The Canadian Weather dataset is a classic benchmark in functional data analysis (Ramsay and Silverman, 2005).
Data Preparation
The dataset contains daily temperature and precipitation averaged over 1960–1994 at 35 Canadian weather stations, grouped into 4 regions.
data(CanadianWeather, package = "fda")
# Temperature: 365 x 35 matrix (days x stations) — transpose for fdata
temp_mat <- t(CanadianWeather$dailyAv[, , "Temperature.C"])
fd_temp <- fdata(temp_mat, argvals = 1:365)
# Precipitation (log mm)
precip_mat <- t(CanadianWeather$dailyAv[, , "log10precip"])
fd_precip <- fdata(precip_mat, argvals = 1:365)
# Region labels
region <- factor(CanadianWeather$region)
# Geographic coordinates
coords <- CanadianWeather$coordinates
latitude <- coords[, "N.latitude"]
longitude <- -abs(coords[, "W.longitude"]) # negative for West
cat("Stations:", nrow(fd_temp$data), "\n")
#> Stations: 35
cat("Grid points:", ncol(fd_temp$data), "(daily)\n")
#> Grid points: 365 (daily)
cat("Regions:", paste(levels(region), table(region), sep = ": ", collapse = ", "), "\n")
#> Regions: Arctic: 3, Atlantic: 15, Continental: 12, Pacific: 5Temperature Curves by Region
region_colors <- c("Arctic" = "#56B4E9", "Atlantic" = "#E69F00",
"Continental" = "#009E73", "Pacific" = "#CC79A7")
# Create data frame for ggplot
temp_df <- data.frame(
Day = rep(1:365, each = nrow(fd_temp$data)),
Temp = as.vector(t(fd_temp$data)),
Station = rep(rownames(fd_temp$data), 365),
Region = rep(as.character(region), 365)
)
ggplot(temp_df, aes(x = Day, y = Temp, group = Station, color = Region)) +
geom_line(alpha = 0.6) +
scale_color_manual(values = region_colors) +
labs(title = "Daily Temperature by Region (35 Canadian Stations)",
x = "Day of year", y = "Temperature (°C)") +
scale_x_continuous(breaks = c(1, 91, 182, 274),
labels = c("Jan", "Apr", "Jul", "Oct"))
Arctic and Continental stations show the widest annual swing (cold winters, warm summers), while Pacific stations have the mildest climate.
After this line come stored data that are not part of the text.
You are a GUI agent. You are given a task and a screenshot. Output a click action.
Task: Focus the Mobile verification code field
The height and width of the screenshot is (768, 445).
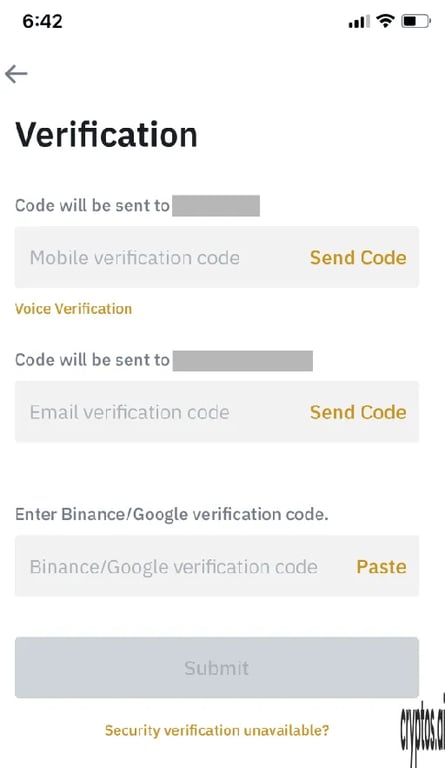[217, 257]
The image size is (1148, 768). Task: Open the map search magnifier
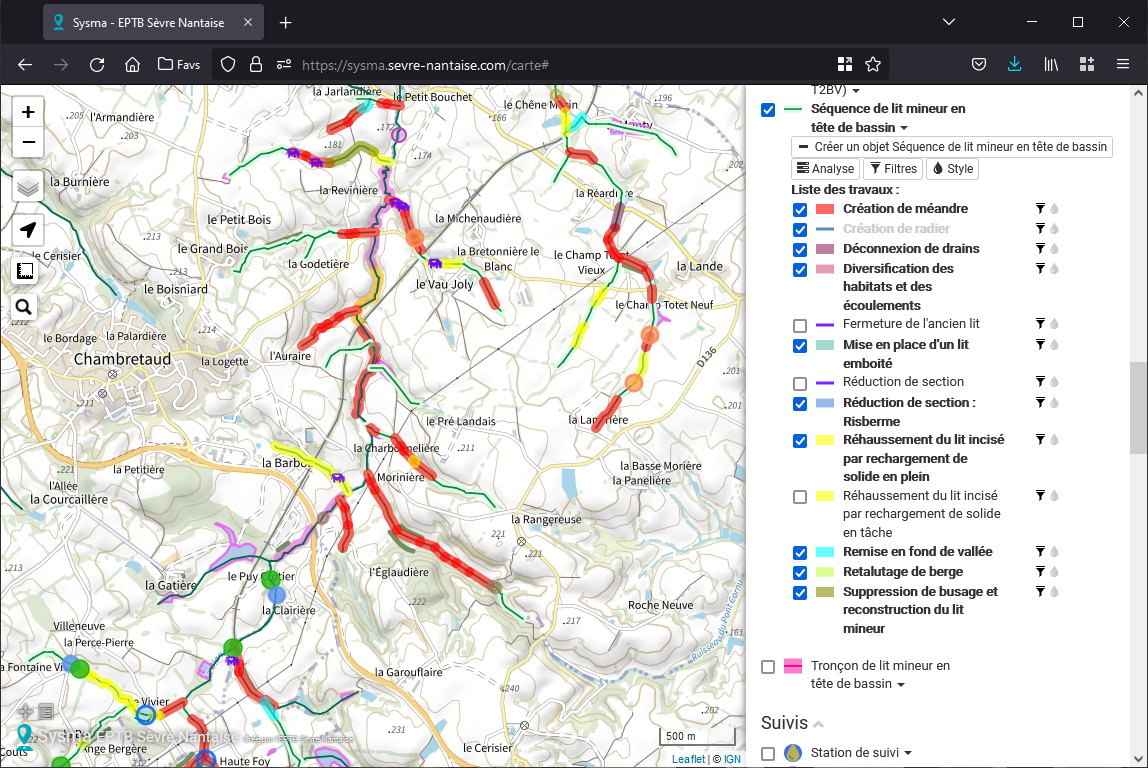coord(25,307)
The key question: are these regional differences statistically significant across the whole year?
Functional ANOVA: Do Regions Differ?
anova_temp <- fanova(fd_temp, region, n.perm = 500)
print(anova_temp)
#> Functional ANOVA
#> ================
#> Number of groups: 4
#> Number of observations: 35
#> Global F-statistic: 22.5107
#> P-value: 0.001996
#> Permutations: 500The small p-value confirms that the four regions have significantly different mean temperature curves — the visual separation is real, not a sampling artifact.
plot(anova_temp) +
scale_x_continuous(breaks = c(1, 91, 182, 274),
labels = c("Jan", "Apr", "Jul", "Oct")) +
labs(title = "FANOVA: Regional Mean Temperature Curves",
x = "Day of year", y = "Temperature (°C)")
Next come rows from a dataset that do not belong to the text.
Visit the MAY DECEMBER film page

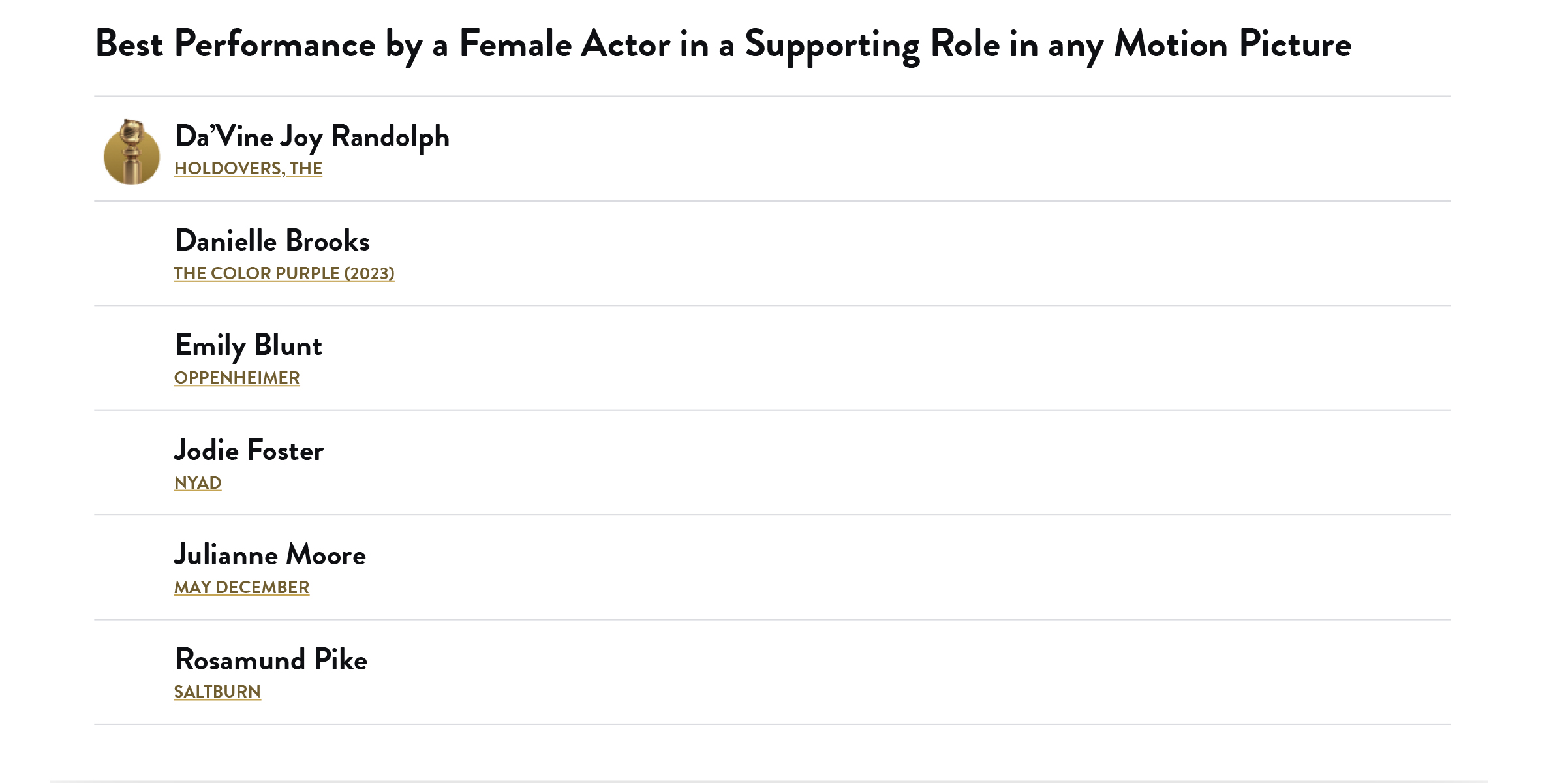point(241,587)
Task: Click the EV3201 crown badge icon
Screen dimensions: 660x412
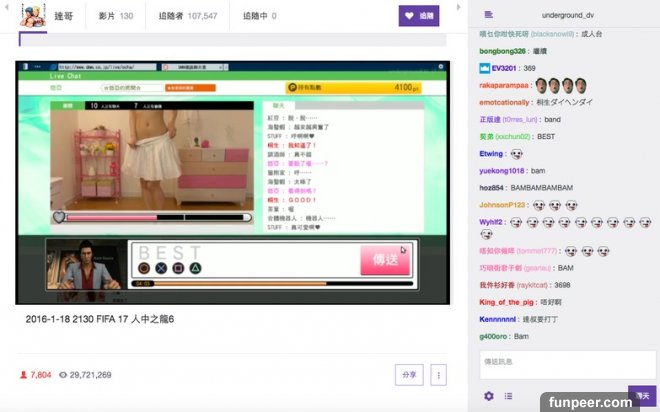Action: click(484, 68)
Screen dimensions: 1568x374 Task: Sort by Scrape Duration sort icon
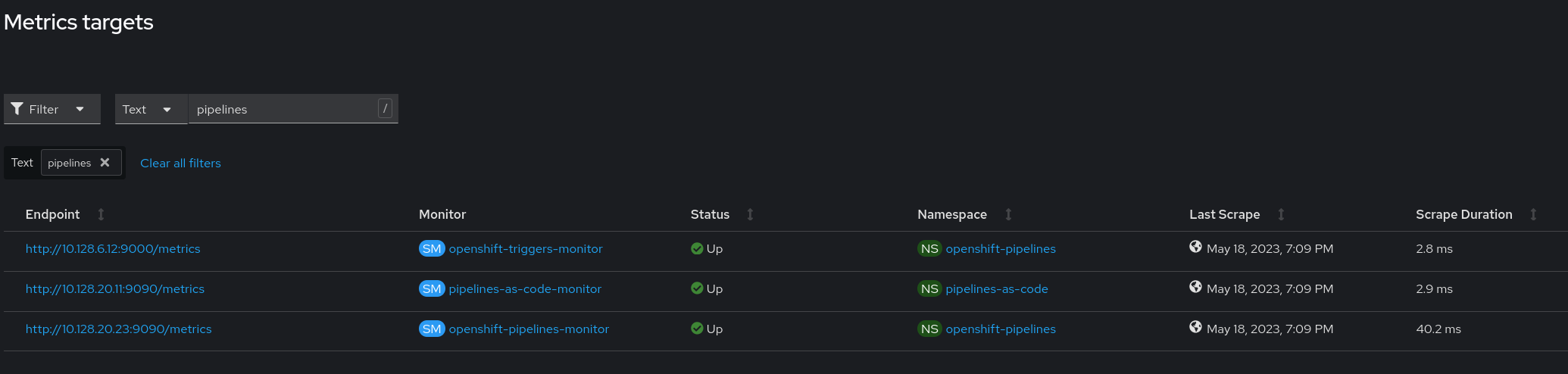click(1533, 214)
The group means show the expected pattern: Arctic coldest year-round, Continental with the largest amplitude, Pacific mildest, Atlantic intermediate. The separation is greatest in winter (days 1–90 and 275–365).
Pairwise FANOVA
Which specific region pairs differ?
# Test each pair of regions
pairs <- combn(levels(region), 2)
pairwise_results <- data.frame(
Region1 = character(), Region2 = character(),
F_stat = numeric(), p_value = numeric(),
stringsAsFactors = FALSE
)
for (j in 1:ncol(pairs)) {
idx <- region %in% pairs[, j]
result <- fanova(fd_temp[idx, ], region[idx, drop = TRUE], n.perm = 500)
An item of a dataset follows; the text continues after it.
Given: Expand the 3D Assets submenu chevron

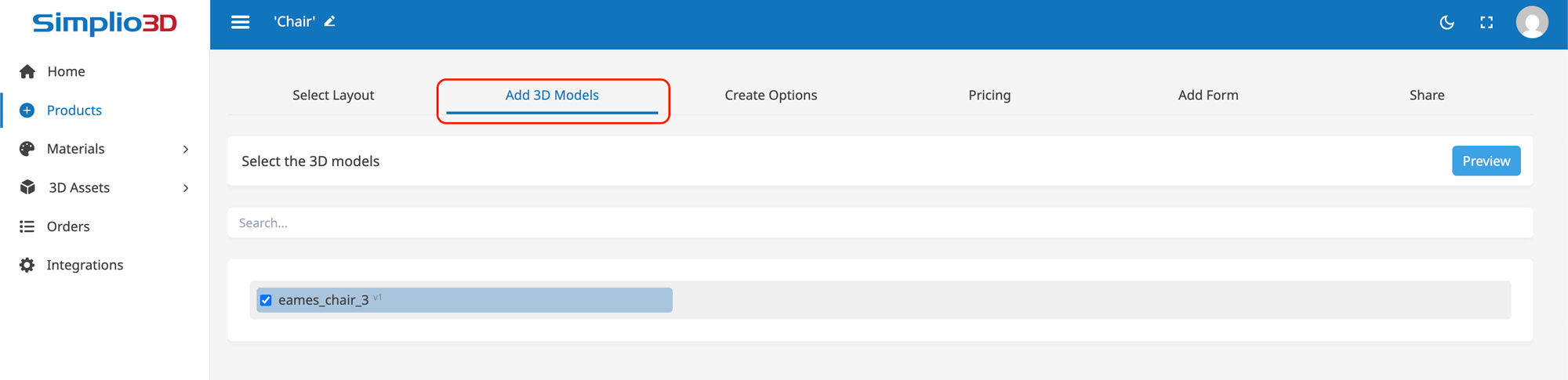Looking at the screenshot, I should click(x=186, y=188).
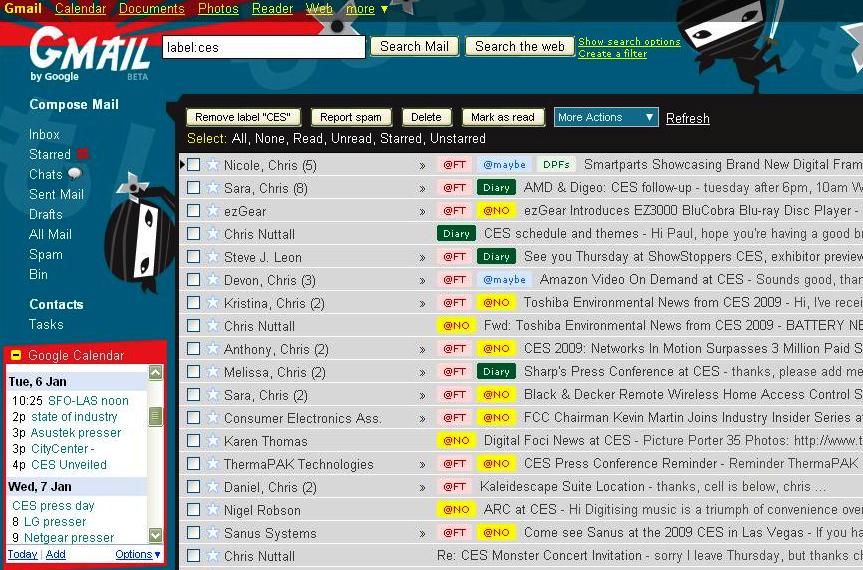The image size is (863, 570).
Task: Tick the checkbox for the Steve J. Leon email
Action: (193, 257)
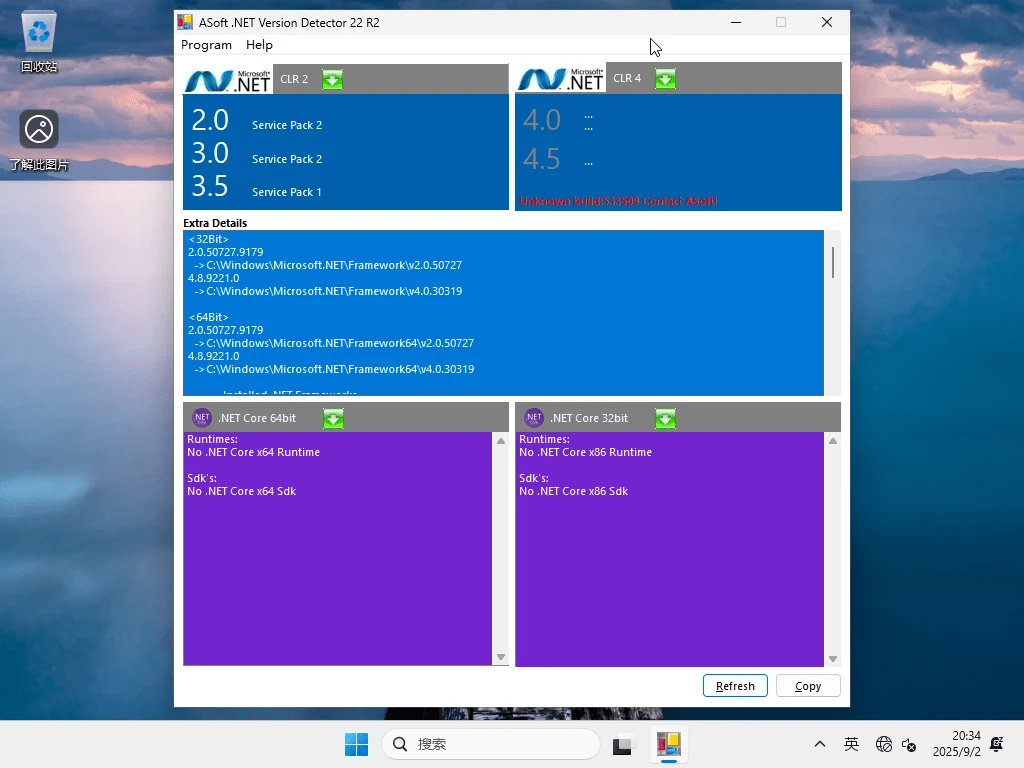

pairwise_results <- rbind(pairwise_results, data.frame(
Region1 = pairs[1, j], Region2 = pairs[2, j],
F_stat = round(result$global.statistic, 2),
p_value = result$p.value
))
}
knitr::kable(pairwise_results, caption = "Pairwise FANOVA p-values")| Region1 | Region2 | F_stat | p_value |
|---|---|---|---|
| Arctic | Atlantic | 51.83 | 0.0019960 |
| Arctic | Continental | 18.99 | 0.0059880 |
| Arctic | Pacific | 55.39 | 0.0239521 |
| Atlantic | Continental | 13.19 | 0.0019960 |
| Atlantic | Pacific | 5.61 | 0.0079840 |
| Continental | Pacific | 15.54 | 0.0019960 |
Arctic vs Pacific shows the largest F-statistic (greatest separation). Continental vs Atlantic may overlap more, particularly in summer when both regions reach similar peak temperatures.
FOSR: Temperature ~ Latitude + Longitude
Function-on-scalar regression reveals how geographic variables shape the temperature curve at each day of the year.
predictors <- cbind(latitude, longitude)
fosr_temp <- fosr(fd_temp, predictors, lambda = 1)
print(fosr_temp)
#> Function-on-Scalar Regression
#> =============================
#> Number of observations: 35
#> Number of predictors: 2
#> Evaluation points: 365
#> R-squared: 0.466
#> Lambda: 1
plot(fosr_temp) +
scale_x_continuous(breaks = c(1, 91, 182, 274),
labels = c("Jan", "Apr", "Jul", "Oct"))
Interpreting the Coefficient Functions
- Latitude : Negative throughout the year (higher latitude → colder). The effect is strongest in winter — a 1° increase in latitude has a bigger cooling effect in January than in July.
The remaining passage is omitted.